Artificial intelligent assistant

Is there a theoretical (or practical) definition of $n$-gon, for $n < 0$? **Background** This is purely a "sate my curiosity" type question. I was thinking of building a piece of software for calculating missing properties of 2D geometric shapes given certain other properties, and I got to thinking of how to failsafe it in case a user wants to calculate the area of a $2$-gon, $1$-gon, $0$-gon, 'aslkfn'-gon or maybe even $-4$-gon. **Question** Are there any definitions for $n$-gons where $n < 0$? **Valid assumptions** Let's, for the sake of simplicity (if possible) say that $n \in \mathbb Z$, although I might come back later and ask what a $\pi$-gon is.

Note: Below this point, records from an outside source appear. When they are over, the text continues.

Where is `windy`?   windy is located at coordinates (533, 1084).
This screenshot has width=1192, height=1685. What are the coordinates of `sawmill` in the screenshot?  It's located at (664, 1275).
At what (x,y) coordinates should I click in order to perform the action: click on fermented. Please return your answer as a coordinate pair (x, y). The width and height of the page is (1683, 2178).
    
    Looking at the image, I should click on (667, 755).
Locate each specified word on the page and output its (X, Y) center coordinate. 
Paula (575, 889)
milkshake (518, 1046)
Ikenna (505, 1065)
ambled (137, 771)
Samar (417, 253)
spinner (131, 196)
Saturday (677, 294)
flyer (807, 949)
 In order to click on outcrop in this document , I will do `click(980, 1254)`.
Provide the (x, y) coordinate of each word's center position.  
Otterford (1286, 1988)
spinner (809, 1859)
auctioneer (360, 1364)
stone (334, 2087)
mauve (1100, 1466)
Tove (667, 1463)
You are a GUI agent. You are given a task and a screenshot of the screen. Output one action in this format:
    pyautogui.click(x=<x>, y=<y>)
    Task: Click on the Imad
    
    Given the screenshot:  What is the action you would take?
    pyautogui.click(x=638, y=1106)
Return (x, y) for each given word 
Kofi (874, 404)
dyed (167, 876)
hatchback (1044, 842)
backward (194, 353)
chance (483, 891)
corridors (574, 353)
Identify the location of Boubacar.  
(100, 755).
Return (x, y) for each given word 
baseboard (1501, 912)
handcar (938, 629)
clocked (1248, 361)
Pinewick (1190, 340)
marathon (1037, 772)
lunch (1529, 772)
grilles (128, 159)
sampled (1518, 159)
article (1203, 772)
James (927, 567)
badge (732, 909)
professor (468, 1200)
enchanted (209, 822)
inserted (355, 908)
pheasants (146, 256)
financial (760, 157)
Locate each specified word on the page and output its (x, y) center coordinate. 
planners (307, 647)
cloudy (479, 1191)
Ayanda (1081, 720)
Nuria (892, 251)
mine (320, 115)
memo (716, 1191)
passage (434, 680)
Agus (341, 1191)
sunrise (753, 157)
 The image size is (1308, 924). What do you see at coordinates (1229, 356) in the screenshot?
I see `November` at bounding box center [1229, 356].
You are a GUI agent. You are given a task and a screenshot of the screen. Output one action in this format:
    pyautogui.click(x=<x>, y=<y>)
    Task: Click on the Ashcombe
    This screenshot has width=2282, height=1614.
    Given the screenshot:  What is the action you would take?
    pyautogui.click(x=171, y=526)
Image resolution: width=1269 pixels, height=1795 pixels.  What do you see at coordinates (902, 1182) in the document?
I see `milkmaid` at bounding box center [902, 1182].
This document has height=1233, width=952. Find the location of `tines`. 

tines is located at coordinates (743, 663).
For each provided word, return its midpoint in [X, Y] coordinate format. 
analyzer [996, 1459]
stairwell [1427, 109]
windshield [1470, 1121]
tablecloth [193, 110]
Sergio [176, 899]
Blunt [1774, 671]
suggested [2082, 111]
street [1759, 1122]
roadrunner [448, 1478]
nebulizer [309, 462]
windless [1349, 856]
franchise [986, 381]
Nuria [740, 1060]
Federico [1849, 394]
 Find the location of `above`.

For regular $n$-gons with side-length $1$, the area is given as $$\frac{1}{4}n \cot \frac{\pi}{n}$$

Here are some values of the formula for negative values of $n$:

\begin{array}{c|c} n & \cot\frac{\pi}{n} \\\ \hline -1 & \text{complex } \infty \\\ -2 & 0\\\ -3 & -\frac{1}{\sqrt{3}} \\\ n \leq 3 & <0 \end{array}

How you want to interpret that is up to you, but the function is there.

This kind of thing (where you extend something beyond what's intuitive) is done many places within mathematics. Take for instance the $\Gamma$-function (see here), which is an extension of the factorial function. However, I don't know if it is useful in this particular case (with the $n$-gons), but why not try?